Some investors apparently used the Freedom of Information Act to take a look at side effect data to be found in the U.S. Food and Drug Administration (FDA)’s Adverse Event Reporting System (FAERS). FAERS collects information from physicians and patients about what might be possible side effects of a drug.
What these investors thought they saw were eight suicides by patients on Regeneron’s new cholesterol drug, Praluent. Amgen has a similar new drug, Repatha, and there were no cited suicides.
The problem with this report is that it was false. Only one suicide had been reported and then that single report was repeated for a total of six reports.
The FDA’s statement said, “A search of the FAERS database for Praluent identified one case (with multiple duplicate reports—six reports in total) of completed suicide in a patient receiving Praluent. Given the presence of confounding factors including a history of depression, a causal association between the drug and the event could neither be concluded nor ruled out.”
The FDA went on to say that there was a seventh report of suicide, but it is also probably a duplicate of the first one. There was also an eighth report of suicide, but the FDA determined that the patient never received Praluent.
“This is a classic overreaction to what is not a reliable source of information,” Steven Nissen, chairman of cardiology at the Cleveland Clinic, told Forbes. “These kinds of spontaneous reports don’t help us very much.”
Nissen also points out that even if the suicide reports were verified, that doesn’t necessarily correlate to a problem with the drug.
FAERS is a decent monitoring system for alerting the FDA to potential problems, especially rare side effects, but, Matthew Herper writes in Forbes, “they are problematic because it is easy for distraught relatives or physicians to blame a patient’s death for something unrelated to a drug.”
“Bottom line: Caution is urged in interpreting these data,” Sanjay Kaul told Forbes.
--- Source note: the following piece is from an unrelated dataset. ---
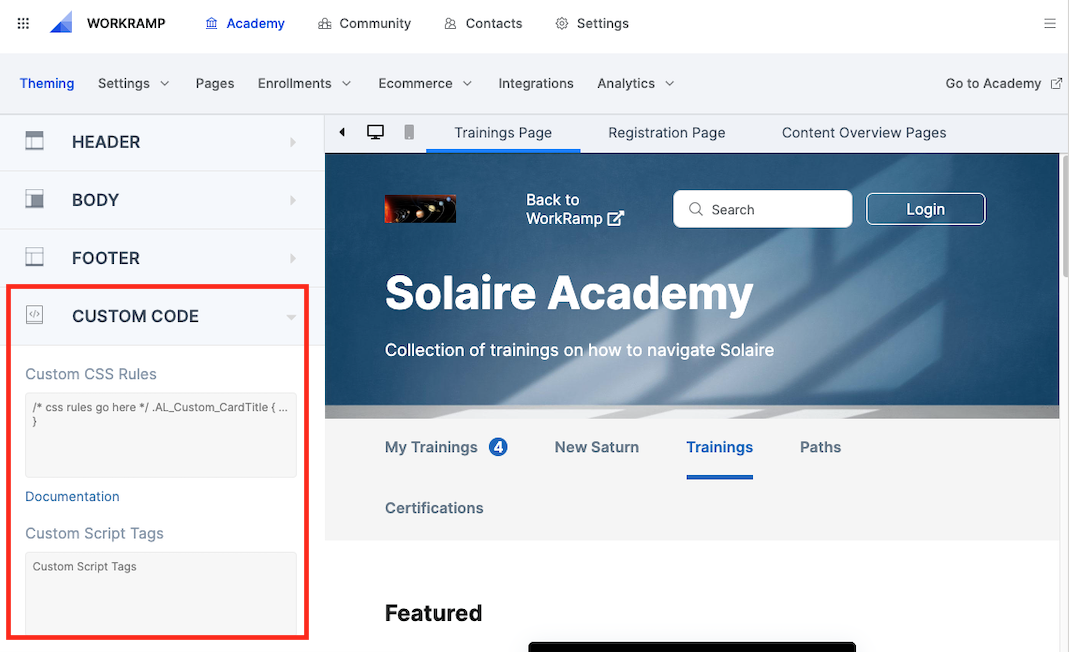Open the top-right hamburger menu
Viewport: 1069px width, 652px height.
point(1050,23)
Kaul, with Cedars-Sinai Medical Center, regularly advises the FDA. “In my opinion, they are not actionable, at least for medical use.”
Regeneron has been strong for the last year, for the most part. Shares traded on March 4, 2015 for $413.04, rose to a high of $592.40 on Aug. 5, 2015, dropped sharply on Sept. 29, 2015 to $451.82, and rose back to $587.09 on Nov. 18, 2015. Shares are currently trading for $506.76.
The company has plenty going for it besides Praluent, which has the potential to be a blockbuster. The Motley Fool notes the company’s stock rose more than 32 percent last year and has a lot to look forward to this year. The company’s eye drug, Eylea, is doing very well and received several new approvals in 2015. Sales were up 53 percent in the third quarter alone. Praluent has been approved by the FDA and by the European Union and is just starting to sell.
Regeneron has two drugs in late-stage clinical trials. One is sarilumab for arthritis, and the other is dupilumab, for eczema and asthma. Both are likely to be submitted to regulators this year.